Beijing Immunochina Medical Science & Technology

Status and phase

Unknown

Early Phase 1

Conditions

Hepatocellular Carcinoma , Cholangiocarcinoma

Treatments

Biological: anti-GPC3 CAR-T cells

Study type

Interventional

Funder types

Industry

Identifiers

2017-003-D

Details and patient eligibility

About

Objective to study the safety and preliminary efficacy of intratumoral injection of CAR-T cells in the treatment of advanced liver tumors.

Enrollment

10 estimated patients

Sex

All

Ages

18 to 69 years old

Volunteers

No Healthy Volunteers

Inclusion criteria

GPC3 expression was positive by histological examination;
18-69 years old;
The patients with advanced liver tumor who can not be operated and the effect of chemotherapy is poor;
The patients who received traditional palliative therapy had an expected survival period of more than 4 months;
Organ status allows clinical application.a. Creatinine < 1.5mg/dl; b. Cardiac ejection index > 55%; c. Heme > 9g / dl, bilirubin < 2.0mg/dl;
No bleeding and coagulation disorders were found;
There was no allergy to contrast medium;
Contraception: contraceptive measures were taken during clinical application and within 3 months after the last cells transfusion;
There is no other contraindication for lymphocyte collection;
Sign informed consent.

Exclusion criteria

Pregnant or lactating women;
Patients need systemic steroids therapy;
At present, the treatment conditions are as follows : a.
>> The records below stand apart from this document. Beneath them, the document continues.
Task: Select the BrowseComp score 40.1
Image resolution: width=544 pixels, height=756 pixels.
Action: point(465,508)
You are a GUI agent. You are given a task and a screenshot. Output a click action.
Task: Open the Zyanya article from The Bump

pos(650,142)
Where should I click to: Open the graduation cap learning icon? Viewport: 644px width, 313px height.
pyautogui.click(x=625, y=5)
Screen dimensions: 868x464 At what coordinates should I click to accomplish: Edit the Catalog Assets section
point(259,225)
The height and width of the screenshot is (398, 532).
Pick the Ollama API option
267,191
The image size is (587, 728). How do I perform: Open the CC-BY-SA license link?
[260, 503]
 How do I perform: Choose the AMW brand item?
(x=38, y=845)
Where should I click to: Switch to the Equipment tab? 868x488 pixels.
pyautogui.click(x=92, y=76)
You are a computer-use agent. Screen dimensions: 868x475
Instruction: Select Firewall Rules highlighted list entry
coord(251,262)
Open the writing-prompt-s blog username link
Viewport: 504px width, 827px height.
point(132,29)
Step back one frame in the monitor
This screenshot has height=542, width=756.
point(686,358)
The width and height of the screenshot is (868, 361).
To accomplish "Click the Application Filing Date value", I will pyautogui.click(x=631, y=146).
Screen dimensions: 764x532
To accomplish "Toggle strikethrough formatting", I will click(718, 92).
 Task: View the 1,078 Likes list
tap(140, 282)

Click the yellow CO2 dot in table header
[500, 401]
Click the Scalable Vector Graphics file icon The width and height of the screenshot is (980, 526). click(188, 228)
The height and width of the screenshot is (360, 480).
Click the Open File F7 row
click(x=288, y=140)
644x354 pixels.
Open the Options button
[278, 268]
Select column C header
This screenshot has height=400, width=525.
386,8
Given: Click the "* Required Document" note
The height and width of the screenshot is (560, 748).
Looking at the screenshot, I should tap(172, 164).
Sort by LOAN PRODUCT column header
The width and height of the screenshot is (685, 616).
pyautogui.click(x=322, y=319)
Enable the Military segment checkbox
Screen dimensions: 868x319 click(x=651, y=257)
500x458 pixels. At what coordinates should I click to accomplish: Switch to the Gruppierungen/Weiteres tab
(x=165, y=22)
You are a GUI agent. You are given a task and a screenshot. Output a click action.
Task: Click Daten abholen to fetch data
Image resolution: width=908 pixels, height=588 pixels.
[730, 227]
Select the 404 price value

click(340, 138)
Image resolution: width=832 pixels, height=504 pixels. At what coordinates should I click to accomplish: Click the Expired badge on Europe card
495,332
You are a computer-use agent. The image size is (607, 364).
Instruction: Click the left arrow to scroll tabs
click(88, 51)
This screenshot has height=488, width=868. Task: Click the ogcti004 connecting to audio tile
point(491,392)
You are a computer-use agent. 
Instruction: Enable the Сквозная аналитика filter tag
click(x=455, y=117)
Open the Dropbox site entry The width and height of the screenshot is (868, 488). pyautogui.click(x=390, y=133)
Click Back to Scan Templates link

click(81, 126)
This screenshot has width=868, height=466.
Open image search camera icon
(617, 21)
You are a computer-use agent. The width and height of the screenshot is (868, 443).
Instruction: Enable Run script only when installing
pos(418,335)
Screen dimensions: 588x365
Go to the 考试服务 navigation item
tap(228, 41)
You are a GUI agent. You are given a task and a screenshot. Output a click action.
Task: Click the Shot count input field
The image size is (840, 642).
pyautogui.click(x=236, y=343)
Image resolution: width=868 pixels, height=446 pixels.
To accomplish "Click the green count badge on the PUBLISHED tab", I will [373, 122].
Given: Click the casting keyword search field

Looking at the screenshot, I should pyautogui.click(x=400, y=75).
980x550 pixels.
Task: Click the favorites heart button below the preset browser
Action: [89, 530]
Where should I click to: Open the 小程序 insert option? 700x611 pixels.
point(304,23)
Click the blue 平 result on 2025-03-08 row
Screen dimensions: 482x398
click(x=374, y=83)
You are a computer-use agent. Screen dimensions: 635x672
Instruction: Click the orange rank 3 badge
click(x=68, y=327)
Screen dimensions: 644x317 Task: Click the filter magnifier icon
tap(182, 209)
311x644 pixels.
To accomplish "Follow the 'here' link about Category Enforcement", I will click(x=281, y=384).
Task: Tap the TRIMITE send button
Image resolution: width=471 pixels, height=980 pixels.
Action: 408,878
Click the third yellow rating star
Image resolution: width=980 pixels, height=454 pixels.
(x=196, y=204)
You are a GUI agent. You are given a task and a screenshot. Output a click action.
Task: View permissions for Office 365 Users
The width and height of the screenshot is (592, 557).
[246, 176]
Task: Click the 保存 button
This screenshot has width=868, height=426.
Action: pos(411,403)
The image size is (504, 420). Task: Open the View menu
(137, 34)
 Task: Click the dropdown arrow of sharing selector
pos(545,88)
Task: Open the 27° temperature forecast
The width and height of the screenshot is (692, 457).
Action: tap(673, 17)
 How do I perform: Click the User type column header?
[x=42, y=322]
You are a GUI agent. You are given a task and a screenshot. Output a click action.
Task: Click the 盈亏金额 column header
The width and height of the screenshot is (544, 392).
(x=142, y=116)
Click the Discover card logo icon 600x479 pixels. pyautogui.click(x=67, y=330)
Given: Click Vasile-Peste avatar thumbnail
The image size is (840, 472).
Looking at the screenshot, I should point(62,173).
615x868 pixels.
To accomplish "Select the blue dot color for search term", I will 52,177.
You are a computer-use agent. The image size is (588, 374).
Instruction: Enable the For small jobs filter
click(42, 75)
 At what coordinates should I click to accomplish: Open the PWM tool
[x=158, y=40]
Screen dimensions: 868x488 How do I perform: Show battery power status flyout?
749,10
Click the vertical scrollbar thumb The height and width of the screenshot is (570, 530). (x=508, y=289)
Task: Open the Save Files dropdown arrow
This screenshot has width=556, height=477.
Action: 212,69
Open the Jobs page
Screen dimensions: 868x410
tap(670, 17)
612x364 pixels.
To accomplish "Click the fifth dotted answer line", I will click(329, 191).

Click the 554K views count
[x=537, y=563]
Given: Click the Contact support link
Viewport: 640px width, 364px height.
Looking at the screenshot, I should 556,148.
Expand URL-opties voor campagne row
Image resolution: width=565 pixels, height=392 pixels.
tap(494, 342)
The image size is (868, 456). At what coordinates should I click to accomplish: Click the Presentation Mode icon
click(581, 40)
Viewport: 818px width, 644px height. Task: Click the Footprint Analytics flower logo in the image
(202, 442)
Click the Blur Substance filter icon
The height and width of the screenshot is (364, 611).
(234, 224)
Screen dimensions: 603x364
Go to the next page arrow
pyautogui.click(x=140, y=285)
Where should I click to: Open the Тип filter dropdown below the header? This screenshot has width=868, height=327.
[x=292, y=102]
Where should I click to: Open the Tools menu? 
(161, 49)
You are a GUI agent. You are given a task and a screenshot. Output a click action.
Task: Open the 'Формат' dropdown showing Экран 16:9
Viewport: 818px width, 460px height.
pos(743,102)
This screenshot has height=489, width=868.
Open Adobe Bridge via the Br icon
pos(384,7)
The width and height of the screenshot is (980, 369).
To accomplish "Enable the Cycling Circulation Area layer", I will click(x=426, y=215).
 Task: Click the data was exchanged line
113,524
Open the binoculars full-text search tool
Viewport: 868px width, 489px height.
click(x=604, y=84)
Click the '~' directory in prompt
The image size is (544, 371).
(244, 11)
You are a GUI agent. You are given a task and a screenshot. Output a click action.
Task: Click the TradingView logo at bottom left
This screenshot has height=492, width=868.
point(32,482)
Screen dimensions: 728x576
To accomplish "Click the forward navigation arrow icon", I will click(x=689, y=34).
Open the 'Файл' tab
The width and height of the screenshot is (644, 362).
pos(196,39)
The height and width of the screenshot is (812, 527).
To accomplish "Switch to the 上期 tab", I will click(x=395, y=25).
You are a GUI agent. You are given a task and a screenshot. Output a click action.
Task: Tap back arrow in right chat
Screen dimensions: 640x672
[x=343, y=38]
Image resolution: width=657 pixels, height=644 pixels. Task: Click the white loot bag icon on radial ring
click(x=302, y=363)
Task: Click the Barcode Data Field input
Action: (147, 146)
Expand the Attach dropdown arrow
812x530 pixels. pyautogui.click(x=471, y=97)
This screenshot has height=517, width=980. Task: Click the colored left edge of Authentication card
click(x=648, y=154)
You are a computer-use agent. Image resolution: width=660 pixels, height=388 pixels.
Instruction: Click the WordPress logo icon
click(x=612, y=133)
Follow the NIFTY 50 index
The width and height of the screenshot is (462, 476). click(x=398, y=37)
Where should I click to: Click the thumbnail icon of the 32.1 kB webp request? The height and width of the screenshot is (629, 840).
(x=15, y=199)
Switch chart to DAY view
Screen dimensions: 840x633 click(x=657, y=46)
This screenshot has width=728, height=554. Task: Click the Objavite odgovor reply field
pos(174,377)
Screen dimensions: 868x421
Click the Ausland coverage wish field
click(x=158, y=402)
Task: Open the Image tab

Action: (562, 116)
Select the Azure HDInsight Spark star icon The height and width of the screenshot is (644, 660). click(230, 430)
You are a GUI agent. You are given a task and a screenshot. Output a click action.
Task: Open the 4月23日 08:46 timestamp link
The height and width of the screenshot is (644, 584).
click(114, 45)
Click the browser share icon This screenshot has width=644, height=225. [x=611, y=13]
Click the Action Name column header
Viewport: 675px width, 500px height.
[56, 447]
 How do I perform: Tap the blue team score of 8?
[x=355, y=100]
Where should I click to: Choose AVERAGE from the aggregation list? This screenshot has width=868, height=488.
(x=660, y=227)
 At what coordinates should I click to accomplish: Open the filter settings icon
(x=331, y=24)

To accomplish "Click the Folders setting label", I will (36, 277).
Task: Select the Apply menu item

Within 30 days before the collection of peripheral blood mononuclear cells,patiens were in other anti-tumor clinical observation period; b. Patients have not recovered from the acute side effects of previous treatment;
Patients received radiotherapy within 4 weeks after enrollment;
Patients received other cell modification therapy in the early stage;
In the screening stage, patients with lymphocyte transfection rate less than 5%, or T cell culture can not expand (< 5 times) patients;
Uncontrolled symptoms or other diseases include, but are not limited to, infection, congestive heart failure, unstable angina pectoris, arrhythmia, psychosis, or limiting the social environment that meets the requirements, or the researchers believe that they may bring unpredictable risks;
Patients with severe acute allergic reactions;
Patients who participated in other clinical trials;
Researchers believe that patients are not suitable to participate.